On 5 December 2011, S&P put ratings of EA17 governments on rating watch negative. See my post S&P And EA17 National Governments for link to the S&P report. Today it concluded its review and downgraded several governments.

click to view  the tweet on Twitter

According to the report, which can be obtained from S&P’s Tweet:

We have lowered the long-term ratings on Cyprus, Italy, Portugal, and Spain by two notches; lowered the long-term ratings on Austria, France, Malta, Slovakia, and Slovenia, by one notch; and affirmed the long-term ratings on Belgium, Estonia, Finland, Germany, Ireland, Luxembourg, and the Netherlands. All ratings have been removed from CreditWatch, where they were placed with negative implications on Dec. 5, 2011 (except for Cyprus, which was first placed on CreditWatch on Aug. 12, 2011).

The outlooks on the long-term ratings on Austria, Belgium, Cyprus, Estonia, Finland, France, Ireland, Italy, Luxembourg, Malta, the Netherlands, Portugal, Slovenia, and Spain are negative, indicating that we believe that there is at least a one-in-three chance that the rating will be lowered in 2012 or 2013. The outlook horizon for issuers with investment-grade ratings is up to two years, and for issuers with speculative-grade ratings up to one year. The outlooks on the long-term ratings on Germany and Slovakia are stable.

We assigned recovery ratings of `4′ to both Cyprus and Portugal, in accordance with our practice to assign recovery ratings to issuers rated in the speculative-grade category, indicating an expected recovery of 30%-50% should a default occur in the future.

S&P also cites that “an open and prolonged dispute among European policymakers over the proper approach to address challenges” as one of the reasons to take the rating actions.

How can the Euro Area solve its problems?

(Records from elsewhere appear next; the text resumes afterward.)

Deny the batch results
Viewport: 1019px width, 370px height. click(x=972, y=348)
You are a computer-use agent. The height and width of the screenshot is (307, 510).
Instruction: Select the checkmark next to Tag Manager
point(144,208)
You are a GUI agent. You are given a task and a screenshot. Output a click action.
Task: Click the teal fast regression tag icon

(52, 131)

One of my favourite papers is A Simple Model Of Three Economies With Two Currencies (link) written by Wynne Godley and Marc Lavoie. The paper was written about 7-8 years back and was published in 2006 in the Cambridge Journal of Economics.

The paper’s abstract:

This paper presents a Keynesian model which describes three countries trading merchandise and financial assets with one another. It is initially assumed that all three countries have independent fiscal policies but that two of the countries share a currency, hence the model can be used to make a preliminary analysis of the conduct of economic policy in ‘the eurozone’ vis-a`-vis the rest of the world—‘the USA’. The main conclusion will be that, if all three countries do indeed operate independent fiscal policies, the system will work under a floating currency regime, but only so long as the European central bank is prepared to modify the structure of its assets by accumulating an ever rising proportion of bills issued by any ‘weak’ euro country.

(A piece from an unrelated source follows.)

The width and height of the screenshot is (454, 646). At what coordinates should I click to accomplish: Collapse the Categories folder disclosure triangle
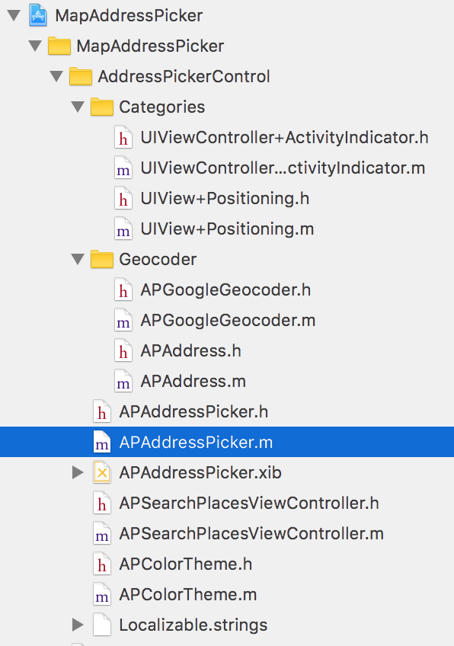(78, 107)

G&L make an interesting remark about a possible ECB behaviour:

… If the ECB is forbidden from accommodating market-driven changes in the composition of its assets, or if the ECB rules that it will not accumulate additional stocks of securities issued by governments that have excessively large debts according to rating agencies, then fiscal policy in the ‘weak’ countries must be endogenous for stability to prevail, for otherwise it would seem that the only alternative is to let interest rates on euro bills to diverge from country to country in an unsustainable way.

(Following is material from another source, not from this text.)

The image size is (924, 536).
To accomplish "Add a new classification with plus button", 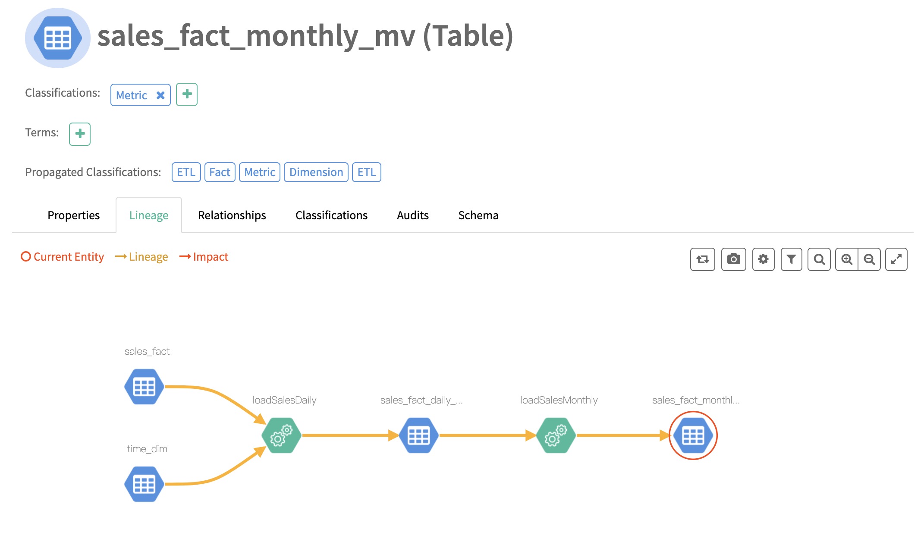I will coord(187,94).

Now this would seem to be a rather dismal state of affairs, from a progressive standpoint. However, it should be noted that balanced fiscal and external positions for all could as well be reached if the euro country benefiting from a (quasi) twin surplus as a result of the negative external shock on the other euro country decided to increase its government expenditures, in an effort to get rid of its budget surplus …

i.e., Euro Area nations with a weak external sector will have to deflate fiscal policy to attempt to keep the external deficit, net indebtedness to the rest of the world and interest rate in check, if surplus nations in the Euro Area do not wish to engage in fiscal expansion. Else, as G&L conclude:

Alternatively, the present structure of the European Union would need to be modified, giving far more spending and taxing power to the European Union Parliament, transforming it into a bona fide federal government that would be able to engage into substantial equalisation payments which would automatically transfer fiscal resources from the more successful to the less successful members of the euro zone. In this manner, the eurozone would be provided with a mechanism that would reduce the present bias towards downward fiscal adjustments of the deficit countries.

In my opinion, this is the only way the Euro Area can come out of the mess because it is the only way the net indebtedness of an EA nation (or a group of nations) can be prevented from exploding relative to its domestic output .

For an earlier take on the Maastricht Treaty by Wynne Godley see the article Maastricht And All That published in the London Review of Books in 1992.